[Opening Material to process section]

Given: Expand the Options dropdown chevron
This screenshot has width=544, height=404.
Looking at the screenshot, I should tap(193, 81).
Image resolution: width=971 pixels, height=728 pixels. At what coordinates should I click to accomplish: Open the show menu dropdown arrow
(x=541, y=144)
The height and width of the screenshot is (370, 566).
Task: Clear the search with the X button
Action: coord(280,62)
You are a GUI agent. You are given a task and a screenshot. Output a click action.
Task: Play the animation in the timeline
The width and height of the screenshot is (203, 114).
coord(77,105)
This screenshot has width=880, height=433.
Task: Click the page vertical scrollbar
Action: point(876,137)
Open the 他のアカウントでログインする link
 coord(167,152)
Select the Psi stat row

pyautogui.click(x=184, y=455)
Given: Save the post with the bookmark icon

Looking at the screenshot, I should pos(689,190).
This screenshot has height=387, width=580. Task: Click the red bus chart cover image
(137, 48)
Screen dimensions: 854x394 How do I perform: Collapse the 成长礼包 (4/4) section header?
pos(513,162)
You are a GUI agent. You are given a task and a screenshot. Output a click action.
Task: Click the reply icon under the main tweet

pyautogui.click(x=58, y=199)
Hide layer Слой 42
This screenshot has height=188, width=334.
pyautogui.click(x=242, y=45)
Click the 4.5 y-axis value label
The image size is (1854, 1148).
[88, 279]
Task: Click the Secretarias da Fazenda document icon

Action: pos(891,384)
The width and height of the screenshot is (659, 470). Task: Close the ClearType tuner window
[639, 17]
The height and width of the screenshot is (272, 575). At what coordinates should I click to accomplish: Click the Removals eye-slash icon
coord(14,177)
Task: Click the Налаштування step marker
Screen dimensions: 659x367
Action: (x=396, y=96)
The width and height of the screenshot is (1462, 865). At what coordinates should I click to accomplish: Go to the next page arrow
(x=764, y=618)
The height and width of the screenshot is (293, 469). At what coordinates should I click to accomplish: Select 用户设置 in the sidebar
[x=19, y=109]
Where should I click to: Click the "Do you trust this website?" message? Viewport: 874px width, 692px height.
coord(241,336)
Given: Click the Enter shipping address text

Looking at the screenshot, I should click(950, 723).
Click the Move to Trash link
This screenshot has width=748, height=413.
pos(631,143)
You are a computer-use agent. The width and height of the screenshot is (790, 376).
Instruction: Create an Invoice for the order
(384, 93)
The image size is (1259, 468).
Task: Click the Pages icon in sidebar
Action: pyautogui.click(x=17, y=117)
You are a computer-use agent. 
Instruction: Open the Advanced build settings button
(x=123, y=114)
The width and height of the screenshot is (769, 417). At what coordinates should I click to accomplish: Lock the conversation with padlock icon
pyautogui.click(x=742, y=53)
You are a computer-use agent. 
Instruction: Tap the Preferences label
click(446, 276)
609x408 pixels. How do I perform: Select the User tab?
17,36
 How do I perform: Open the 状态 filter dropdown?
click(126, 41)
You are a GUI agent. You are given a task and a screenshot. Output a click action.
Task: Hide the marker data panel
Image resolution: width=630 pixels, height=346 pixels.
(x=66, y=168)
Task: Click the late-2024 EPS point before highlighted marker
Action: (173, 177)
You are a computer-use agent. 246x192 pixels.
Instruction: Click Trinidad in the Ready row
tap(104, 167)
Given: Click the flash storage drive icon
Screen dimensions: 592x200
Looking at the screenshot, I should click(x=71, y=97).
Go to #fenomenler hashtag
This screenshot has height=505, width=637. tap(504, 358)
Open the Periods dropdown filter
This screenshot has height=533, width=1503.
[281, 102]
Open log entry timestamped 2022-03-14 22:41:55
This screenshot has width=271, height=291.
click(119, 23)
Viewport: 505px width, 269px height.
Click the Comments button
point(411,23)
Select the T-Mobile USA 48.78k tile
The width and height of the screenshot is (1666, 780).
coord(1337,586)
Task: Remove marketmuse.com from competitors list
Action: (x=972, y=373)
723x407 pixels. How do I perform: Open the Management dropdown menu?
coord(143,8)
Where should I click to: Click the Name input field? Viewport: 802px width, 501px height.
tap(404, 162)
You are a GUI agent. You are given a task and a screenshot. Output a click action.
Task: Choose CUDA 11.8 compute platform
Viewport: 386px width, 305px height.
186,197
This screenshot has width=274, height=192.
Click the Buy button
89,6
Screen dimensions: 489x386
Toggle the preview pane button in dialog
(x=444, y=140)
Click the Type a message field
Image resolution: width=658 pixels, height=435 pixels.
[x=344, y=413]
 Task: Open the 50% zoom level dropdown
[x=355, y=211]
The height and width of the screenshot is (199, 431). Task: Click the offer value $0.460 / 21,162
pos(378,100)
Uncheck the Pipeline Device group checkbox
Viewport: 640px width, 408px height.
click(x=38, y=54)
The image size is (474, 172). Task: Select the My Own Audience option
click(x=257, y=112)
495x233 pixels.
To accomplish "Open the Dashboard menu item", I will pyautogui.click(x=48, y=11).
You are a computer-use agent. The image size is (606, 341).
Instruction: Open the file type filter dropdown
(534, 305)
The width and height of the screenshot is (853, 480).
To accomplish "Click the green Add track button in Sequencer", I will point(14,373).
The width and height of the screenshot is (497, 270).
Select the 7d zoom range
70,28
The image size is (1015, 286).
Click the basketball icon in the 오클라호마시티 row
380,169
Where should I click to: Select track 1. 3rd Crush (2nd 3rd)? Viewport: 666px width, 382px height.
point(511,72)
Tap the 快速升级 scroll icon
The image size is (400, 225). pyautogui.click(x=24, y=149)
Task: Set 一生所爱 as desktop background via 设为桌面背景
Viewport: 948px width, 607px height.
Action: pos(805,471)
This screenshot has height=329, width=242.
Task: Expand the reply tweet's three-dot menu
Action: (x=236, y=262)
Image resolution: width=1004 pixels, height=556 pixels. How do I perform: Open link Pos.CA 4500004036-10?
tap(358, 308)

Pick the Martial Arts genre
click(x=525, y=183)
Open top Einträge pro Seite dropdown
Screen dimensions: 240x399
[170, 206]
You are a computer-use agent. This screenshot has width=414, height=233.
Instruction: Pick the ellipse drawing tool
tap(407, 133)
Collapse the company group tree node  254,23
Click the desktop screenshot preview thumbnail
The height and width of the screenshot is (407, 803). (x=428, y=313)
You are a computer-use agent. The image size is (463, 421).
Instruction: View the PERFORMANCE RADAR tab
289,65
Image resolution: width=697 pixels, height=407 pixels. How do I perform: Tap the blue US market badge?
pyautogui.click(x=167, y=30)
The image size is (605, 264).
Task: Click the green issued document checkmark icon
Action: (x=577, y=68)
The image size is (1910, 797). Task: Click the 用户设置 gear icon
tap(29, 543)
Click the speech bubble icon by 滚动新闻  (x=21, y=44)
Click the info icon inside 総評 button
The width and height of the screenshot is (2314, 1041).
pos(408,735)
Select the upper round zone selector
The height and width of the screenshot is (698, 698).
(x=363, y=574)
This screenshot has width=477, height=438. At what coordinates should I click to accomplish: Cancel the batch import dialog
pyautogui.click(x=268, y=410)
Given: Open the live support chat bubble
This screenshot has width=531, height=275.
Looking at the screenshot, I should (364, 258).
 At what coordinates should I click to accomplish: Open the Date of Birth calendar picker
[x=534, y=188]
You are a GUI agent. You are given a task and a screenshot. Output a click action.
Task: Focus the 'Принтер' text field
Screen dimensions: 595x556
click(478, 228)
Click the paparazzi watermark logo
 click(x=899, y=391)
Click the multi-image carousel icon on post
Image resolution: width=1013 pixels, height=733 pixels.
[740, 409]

[Closing Material to process section]

=== Exercise brief ===
What is needed here is the full listing, restated word for word.

=== Answer ===
Given: Expand the Options dropdown chevron
This screenshot has width=544, height=404.
Looking at the screenshot, I should tap(193, 81).
Image resolution: width=971 pixels, height=728 pixels. At what coordinates should I click to accomplish: Open the show menu dropdown arrow
(x=541, y=144)
The height and width of the screenshot is (370, 566).
Task: Clear the search with the X button
Action: coord(280,62)
You are a GUI agent. You are given a task and a screenshot. Output a click action.
Task: Play the animation in the timeline
The width and height of the screenshot is (203, 114).
coord(77,105)
This screenshot has width=880, height=433.
Task: Click the page vertical scrollbar
Action: point(876,137)
Open the 他のアカウントでログインする link
 coord(167,152)
Select the Psi stat row

pyautogui.click(x=184, y=455)
Given: Save the post with the bookmark icon

Looking at the screenshot, I should pos(689,190).
This screenshot has height=387, width=580. Task: Click the red bus chart cover image
(137, 48)
Screen dimensions: 854x394 How do I perform: Collapse the 成长礼包 (4/4) section header?
pos(513,162)
You are a GUI agent. You are given a task and a screenshot. Output a click action.
Task: Click the reply icon under the main tweet

pyautogui.click(x=58, y=199)
Hide layer Слой 42
This screenshot has height=188, width=334.
pyautogui.click(x=242, y=45)
Click the 4.5 y-axis value label
The image size is (1854, 1148).
[88, 279]
Task: Click the Secretarias da Fazenda document icon

Action: pos(891,384)
The width and height of the screenshot is (659, 470). Task: Close the ClearType tuner window
[639, 17]
The height and width of the screenshot is (272, 575). At what coordinates should I click to accomplish: Click the Removals eye-slash icon
coord(14,177)
Task: Click the Налаштування step marker
Screen dimensions: 659x367
Action: (x=396, y=96)
The width and height of the screenshot is (1462, 865). At what coordinates should I click to accomplish: Go to the next page arrow
(x=764, y=618)
The height and width of the screenshot is (293, 469). At what coordinates should I click to accomplish: Select 用户设置 in the sidebar
[x=19, y=109]
Where should I click to: Click the "Do you trust this website?" message? Viewport: 874px width, 692px height.
coord(241,336)
Given: Click the Enter shipping address text

Looking at the screenshot, I should click(950, 723).
Click the Move to Trash link
This screenshot has width=748, height=413.
pos(631,143)
You are a computer-use agent. The width and height of the screenshot is (790, 376).
Instruction: Create an Invoice for the order
(384, 93)
The image size is (1259, 468).
Task: Click the Pages icon in sidebar
Action: pyautogui.click(x=17, y=117)
You are a computer-use agent. 
Instruction: Open the Advanced build settings button
(x=123, y=114)
The width and height of the screenshot is (769, 417). At what coordinates should I click to accomplish: Lock the conversation with padlock icon
pyautogui.click(x=742, y=53)
You are a computer-use agent. 
Instruction: Tap the Preferences label
click(446, 276)
609x408 pixels. How do I perform: Select the User tab?
17,36
 How do I perform: Open the 状态 filter dropdown?
click(126, 41)
You are a GUI agent. You are given a task and a screenshot. Output a click action.
Task: Hide the marker data panel
Image resolution: width=630 pixels, height=346 pixels.
(x=66, y=168)
Task: Click the late-2024 EPS point before highlighted marker
Action: (173, 177)
You are a computer-use agent. 246x192 pixels.
Instruction: Click Trinidad in the Ready row
tap(104, 167)
Given: Click the flash storage drive icon
Screen dimensions: 592x200
Looking at the screenshot, I should click(x=71, y=97).
Go to #fenomenler hashtag
This screenshot has height=505, width=637. tap(504, 358)
Open the Periods dropdown filter
This screenshot has height=533, width=1503.
[281, 102]
Open log entry timestamped 2022-03-14 22:41:55
This screenshot has width=271, height=291.
click(119, 23)
Viewport: 505px width, 269px height.
Click the Comments button
point(411,23)
Select the T-Mobile USA 48.78k tile
The width and height of the screenshot is (1666, 780).
coord(1337,586)
Task: Remove marketmuse.com from competitors list
Action: (x=972, y=373)
723x407 pixels. How do I perform: Open the Management dropdown menu?
coord(143,8)
Where should I click to: Click the Name input field? Viewport: 802px width, 501px height.
tap(404, 162)
You are a GUI agent. You are given a task and a screenshot. Output a click action.
Task: Choose CUDA 11.8 compute platform
Viewport: 386px width, 305px height.
186,197
This screenshot has width=274, height=192.
Click the Buy button
89,6
Screen dimensions: 489x386
Toggle the preview pane button in dialog
(x=444, y=140)
Click the Type a message field
Image resolution: width=658 pixels, height=435 pixels.
[x=344, y=413]
 Task: Open the 50% zoom level dropdown
[x=355, y=211]
The height and width of the screenshot is (199, 431). Task: Click the offer value $0.460 / 21,162
pos(378,100)
Uncheck the Pipeline Device group checkbox
Viewport: 640px width, 408px height.
click(x=38, y=54)
The image size is (474, 172). Task: Select the My Own Audience option
click(x=257, y=112)
495x233 pixels.
To accomplish "Open the Dashboard menu item", I will pyautogui.click(x=48, y=11).
You are a computer-use agent. The image size is (606, 341).
Instruction: Open the file type filter dropdown
(534, 305)
The width and height of the screenshot is (853, 480).
To accomplish "Click the green Add track button in Sequencer", I will point(14,373).
The width and height of the screenshot is (497, 270).
Select the 7d zoom range
70,28
The image size is (1015, 286).
Click the basketball icon in the 오클라호마시티 row
380,169
Where should I click to: Select track 1. 3rd Crush (2nd 3rd)? Viewport: 666px width, 382px height.
point(511,72)
Tap the 快速升级 scroll icon
The image size is (400, 225). pyautogui.click(x=24, y=149)
Task: Set 一生所爱 as desktop background via 设为桌面背景
Viewport: 948px width, 607px height.
Action: pos(805,471)
This screenshot has height=329, width=242.
Task: Expand the reply tweet's three-dot menu
Action: (x=236, y=262)
Image resolution: width=1004 pixels, height=556 pixels. How do I perform: Open link Pos.CA 4500004036-10?
tap(358, 308)

Pick the Martial Arts genre
click(x=525, y=183)
Open top Einträge pro Seite dropdown
Screen dimensions: 240x399
[170, 206]
You are a computer-use agent. This screenshot has width=414, height=233.
Instruction: Pick the ellipse drawing tool
tap(407, 133)
Collapse the company group tree node  254,23
Click the desktop screenshot preview thumbnail
The height and width of the screenshot is (407, 803). (x=428, y=313)
You are a computer-use agent. The image size is (463, 421).
Instruction: View the PERFORMANCE RADAR tab
289,65
Image resolution: width=697 pixels, height=407 pixels. How do I perform: Tap the blue US market badge?
pyautogui.click(x=167, y=30)
The image size is (605, 264).
Task: Click the green issued document checkmark icon
Action: (x=577, y=68)
The image size is (1910, 797). Task: Click the 用户设置 gear icon
tap(29, 543)
Click the speech bubble icon by 滚动新闻  (x=21, y=44)
Click the info icon inside 総評 button
The width and height of the screenshot is (2314, 1041).
pos(408,735)
Select the upper round zone selector
The height and width of the screenshot is (698, 698).
(x=363, y=574)
This screenshot has width=477, height=438. At what coordinates should I click to accomplish: Cancel the batch import dialog
pyautogui.click(x=268, y=410)
Given: Open the live support chat bubble
This screenshot has width=531, height=275.
Looking at the screenshot, I should (364, 258).
 At what coordinates should I click to accomplish: Open the Date of Birth calendar picker
[x=534, y=188]
You are a GUI agent. You are given a task and a screenshot. Output a click action.
Task: Focus the 'Принтер' text field
Screen dimensions: 595x556
click(478, 228)
Click the paparazzi watermark logo
 click(x=899, y=391)
Click the multi-image carousel icon on post
Image resolution: width=1013 pixels, height=733 pixels.
[740, 409]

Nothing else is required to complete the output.